### Tareas a realizar
a) Responda con base en el fragmento sobre el futbol:
(i) ¿Cuáles son los dos torneos locales de México que se mencionan?
(ii) Según lo que "Dicen", ¿con qué se compara el futbol?
(iii) ¿Cómo se considera en el futbol a los simpatizantes de los equipos contrarios?
b) Prosiga el fragmento sobre el futbol a partir de su última oración.

### Fragmento del documento
::::::

En el futbol actual hay más copas y ligas que en cualquier departamento de lencería. Además de no perder detalle de los torneos locales -la Liga MX y la de Ascenso- en México solemos chutarnos (aquí sí muy apropiadamente empleado el verbo) la Concachampions, la Copa Libertadores, la Copa de Oro, el futbol español, la Copa del Rey, la Champions League, la Bundesleague y las que la tele proponga y disponga.
Me asombra la capacidad del futbol para mover masas, dinero y pasiones de la forma en que lo hace.
Dicen que el futbol es como una religión y esta analogía es muy certera por la manera en que este deporte congrega el entusiasmo y la fe de millones de personas en torno a un equipo que cambia constantemente de integrantes y directivos -y hasta de nombre y colores- y puede hacer que sus adeptos crean que la felicidad se mide en goles. Al igual que en las religiones, en el futbol se piensa que los simpatizantes de los equipos contrarios son herejes que viven en el error y merecen el escarnio popular con un buen ¡eeeeeeeeh… putoooooooo!

::::::

### Datos del ejercicio
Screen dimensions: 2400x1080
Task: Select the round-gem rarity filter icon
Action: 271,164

::::::

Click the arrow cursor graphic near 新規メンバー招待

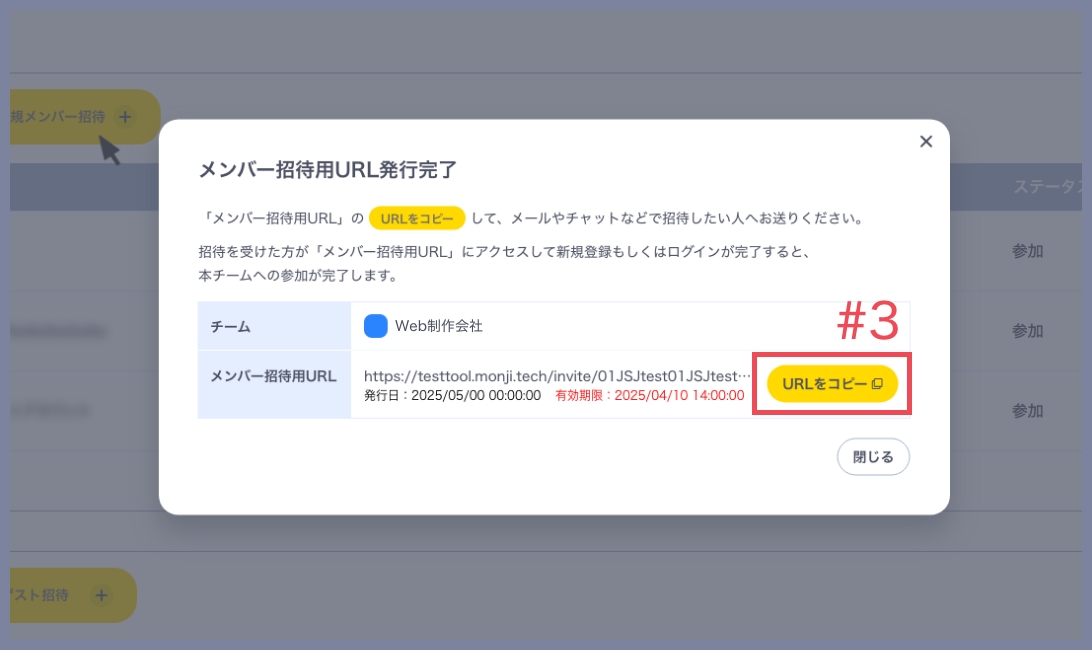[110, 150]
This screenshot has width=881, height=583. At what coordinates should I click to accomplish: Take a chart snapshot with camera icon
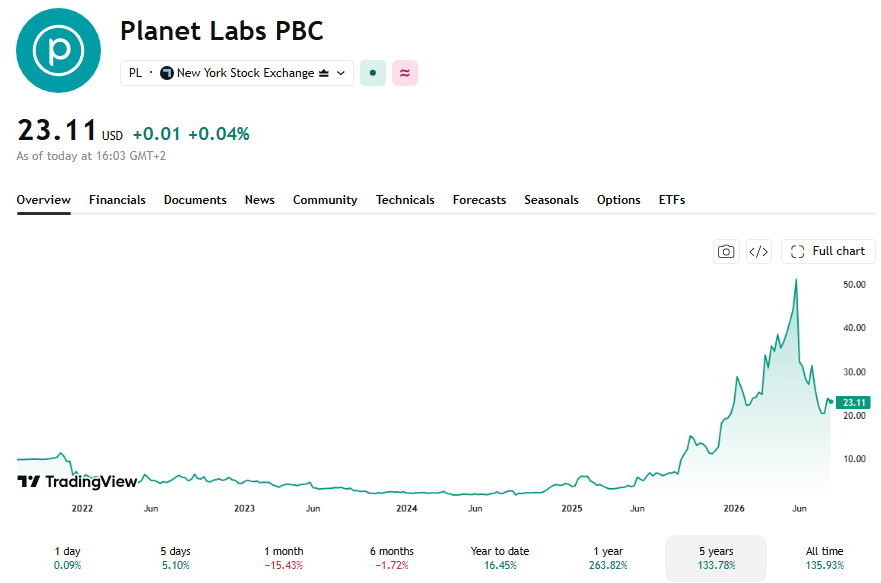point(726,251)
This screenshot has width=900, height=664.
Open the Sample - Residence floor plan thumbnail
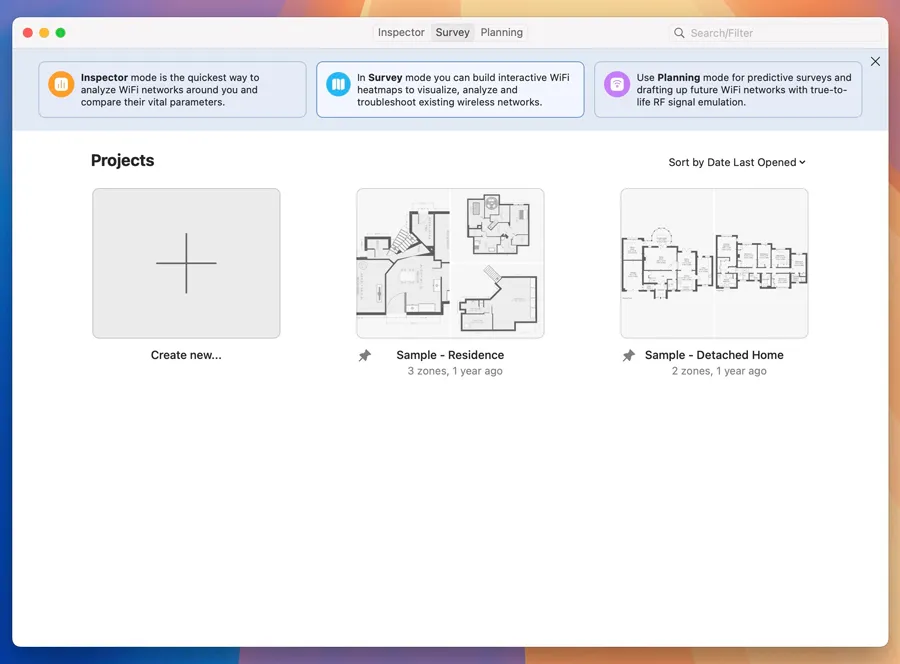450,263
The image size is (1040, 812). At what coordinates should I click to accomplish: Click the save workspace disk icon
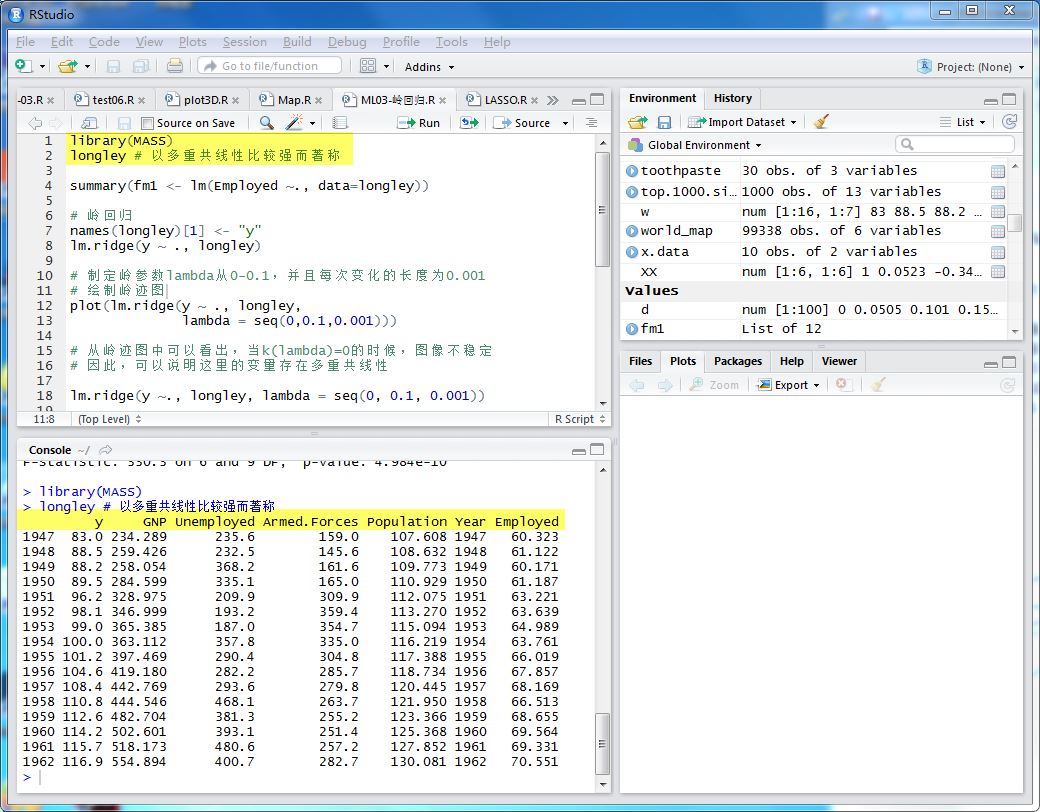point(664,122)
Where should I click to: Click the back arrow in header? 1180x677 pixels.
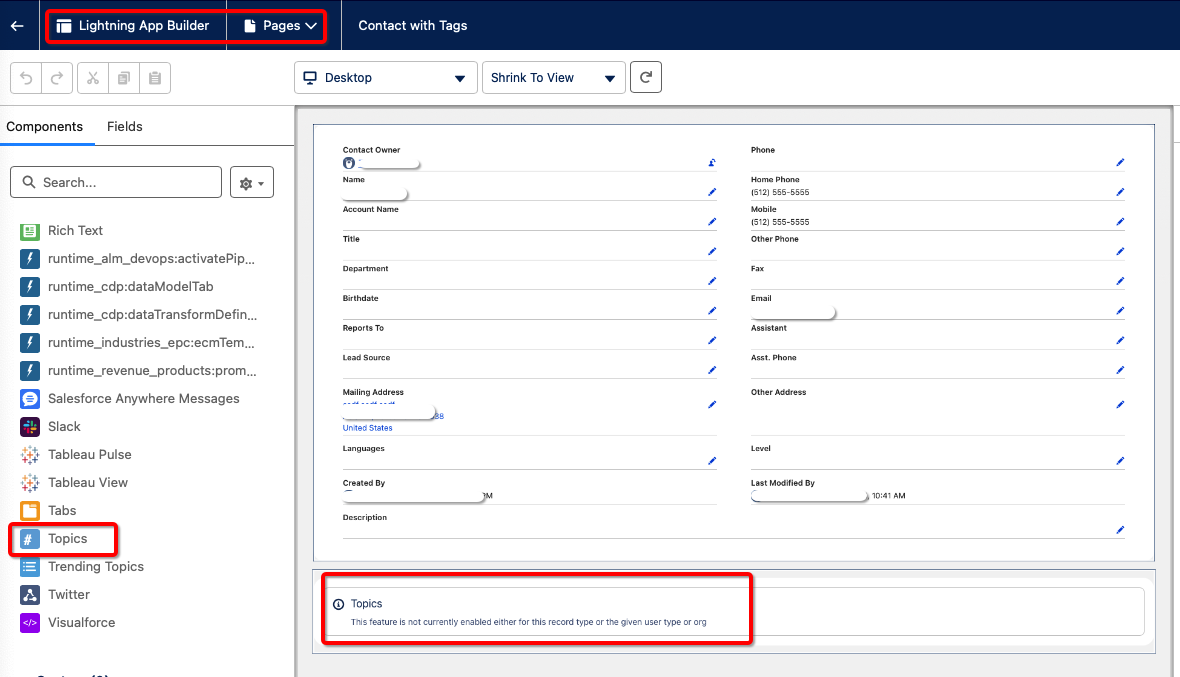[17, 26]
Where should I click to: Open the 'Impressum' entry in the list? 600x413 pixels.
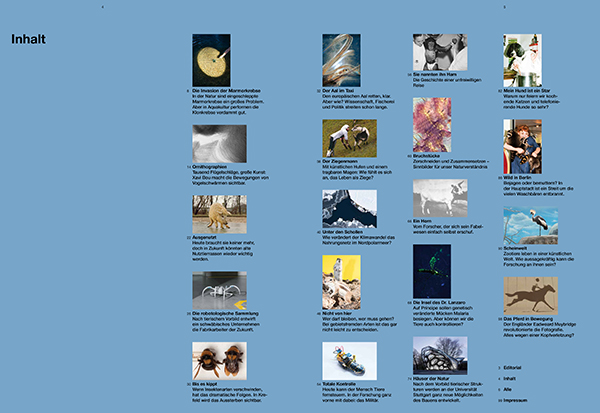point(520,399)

::::::

### Respuestas redactadas
a)
(i) La Liga MX y la de Ascenso.
(ii) Con una religión.
(iii) Como herejes que viven en el error y merecen el escarnio popular.

b)
Cada quien tiene su percepción del futbol y su modo de vivirlo. Entre mis amigos hay unos cuantos moderados que lo viven como una forma de entretenimiento de fin de semana y pretexto para la vida social. Se reúnen con sus amistades a ver un buen partido, o lo que resulte, con ganas de disfrutar el momento pero sin apasionamientos. En cambio otros, los más, lo viven con furor, gritan jubilosos o coléricos, según le vaya bien o mal al equipo y se desgañitan desde su asiento lanzando sabias indicaciones técnicas al jugador o al entrenador, a quien no bajan de orate. Por cierto, es curioso que después de una temporada desastrosa los directores técnicos son obligados a renunciar por ineptos e incapaces y, no obstante ello, la semana siguiente son contratados por otros equipos como los mejores y más experimentados estrategas. Unos verdaderos mesías de dudoso pasado.
Conozco personas cuyo fervor futbolero es tan intenso que su estado anímico no está regido por su situación sentimental, laboral o económica sino por el sitio que ocupen las Chivas, el América o el Cruz Azul en la tabla de posiciones del torneo en curso.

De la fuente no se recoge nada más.